夜が冷えていく


 ごめんという一言が言えなくて、夜の下で声を殺して泣く。

「ごめん、柔造、ごめん」

 私が謝るのはいつも夜。
 彼が聞いていない時。

「ごめんな」

 繰り返された謝罪を、彼が聞いていないことを私は知っている。





 柔造と結婚することになった。
 表向きの理由は単純明快、不浄王の咎を負わせ、監視するには僧正家の人間と結婚させるのが一番手っ取り早い、というもの。
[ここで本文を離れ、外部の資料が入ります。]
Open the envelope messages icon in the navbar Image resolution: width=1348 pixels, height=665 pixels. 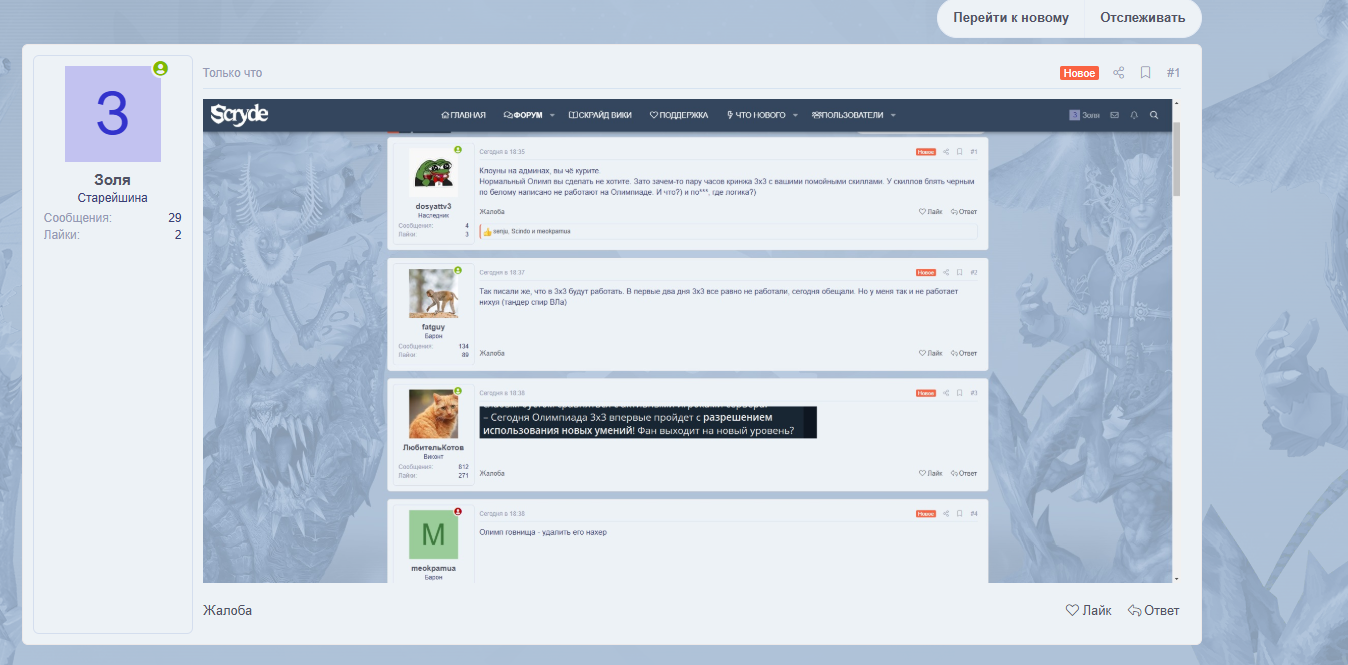click(x=1114, y=115)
「勘違いすんなよ、俺はそんな理由でお前と結婚するわけやない」

 そう言われた時、でも、私の中に生まれたのは   。

「そういう建前が一番手っ取り早いだけで、俺は」


 やめて。
 言わないで。
 やめて。


「お前がずっと好きやってん」

 耳を、ふさごうとした。
 いや、違う。ずっと耳をふさいでいた。

「愛してる」


 知っとる。


「誰よりも」


 分かっとる。


「だから、蝮」


 だから、柔造


「結婚しよう?」


 私に拒否権なんかなくて、私は肯く以外の術を持たなかった。





「ごめん、好きや、柔造」

 押し殺した謝罪と、彼が寝ている時にしか言えない本心は、結婚前に二人だけで同棲は必須、と騒ぎ立てて成立した小さなアパートの寝室に、空しく響いた。隣で寝ている柔造が起きることは、ない。
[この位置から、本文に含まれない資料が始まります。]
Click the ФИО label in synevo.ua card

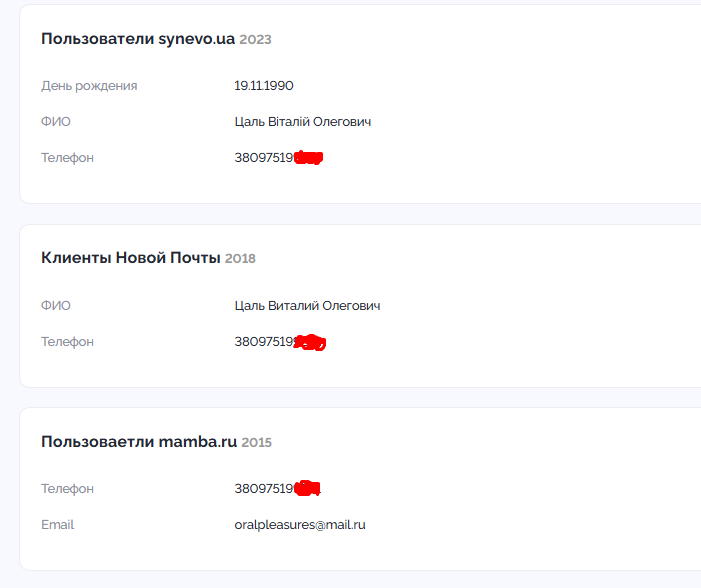[56, 122]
「浅ましい、の。あての、好きは、ほんまに、柔造みたいにきれいやないの」

 彼の口から「結婚が罰」で「僧正家が監視するから俺が」と言われた時、私の中に生まれた感情は「嬉しさ」だった。
 柔造が、私のことを好きで、私が柔造のことを好いているのは、明陀の中ではもはやよく知られたことだった。表向き派手に喧嘩していようとも、誰も何も言わないのはそのためだ。その一方で、大人たちは、あるいは当事者である私たちは、それがどんなに無駄なことか分かっていた。分かっていたから誰も口を出さない。
 僧正家の総領二人の行く末を、真剣に考えたことのある人間など、明陀にはいようはずもなかったのだから。
 ただでさえ血統の減り続けている僧正血統、元々の能力、明陀という組織―――あらゆる面から、柔造と私の感情が成就することはあり得ないことだった。

「いつかあてもあんたも家を継いで」

 志摩と宝生両方の僧正の血統を残して。

「あてらはその為だけに、今までずっと生きてきたから」

 そんな当たり前のことに、どこかで反発するように、反発しながらも逆らいきれないのを知るように、私たちの表面的な衝突は回数を増した。
 傷付けあった方が、なんぼかまし。
 互いの思いを知っていた。
 好きだと知っていた。愛していると知っていた。
 だけれどそれが、どうしたって叶わないとも知っていた。
 だから、その感情が叶うかもしれない大義名分が転がり込んだ時に、私は嬉しいと思った。その引き金を引いたのが自分だと知りながら。

「ほんまに、浅ましい」

 柔造みたいに、本当に好きだと言えたなら、どんなに良かっただろうと思う。
 どんなに、楽だったろうと思う。
 でもその一方で、それでは何一つ叶わなかったのだと知っている。

「ごめん、な」

 あんたのきれいで優しい感情を、利用して、その愛を甘受する私は。

「あては、」

 私は、

「愛してるなんて言われへんの」

「なんで」

 かすれた低い声が、私の言葉に反問して、それから大きな腕が私を抱き寄せた。

「起きて、たん?」
「あー、お前がなんぞ意味不明なこと毎晩言いおるのは知ってるえ」
「ずっと…?」
「おん。あんまり意味不明すぎて毎晩検証してみたけど、やっぱり意味不明やったわ」

 それから、「眠い」と事も無げに言って、彼は私を抱きしめる腕に力を込めた。抜け出したくても抜け出せない彼の腕の中で、私は泣くしかできなかった。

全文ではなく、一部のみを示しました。